Q&A: Helping researchers avoid emotional burnout
Charlotte Benoot, who experienced an emotional burnout after working with cancer patients, is organising an event to highlight the challenges faced by young researchers working on sensitive topics
Emotional burden
How did you approach the interview project?
It was my first job, and, looking back, I was completely unprepared. The job interview was the only time when it was mentioned that it might be hard, but of course if you’re applying for a job, you hide your fears. And you adapt your emotional behaviour to the expectations of your work environment. In an academic setting, that means being a neutral, detached researcher gathering information.
When did you begin to feel distressed?
There’s a cumulative effect. You come back to the office, and the story isn’t over; you have to rehear the whole conversation, and there’s nothing you can do. Then you ask yourself ethical questions about making abstractions of people’s suffering. You’re not really conscious of the emotions it evokes, so it gets at you slowly. I began to have nightmares about getting cancer myself, for example.
Have you adapted your methods?
If I look at my first interview, it’s quite different from how I do it now. I’ve learned a lot. Now I’m doing research again, with a palliative cancer population – meaning people who are dying. It’s hard, but I’m communicating with my supervisor and other researchers about the experience. That’s my way of protecting myself. The most important thing is self-reflection. You have to give yourself feedback all the time, to ask what emotions an interview has evoked.

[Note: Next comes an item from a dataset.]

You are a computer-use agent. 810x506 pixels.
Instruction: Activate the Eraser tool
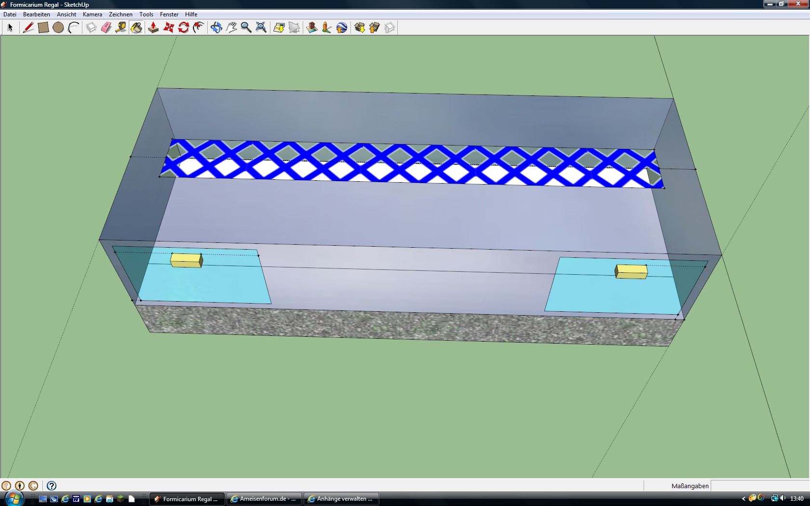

What do you hope for from the congress?
We have a lot of training in methodological challenges, but we need more collaboration between researchers working on sensitive topics. Last year I organised an event focusing on the stories behind the research. It was an overwhelming success, so this is the second edition. We’ll formulate recommendations and present them to everybody involved in qualitative research, to show the challenges we’re facing.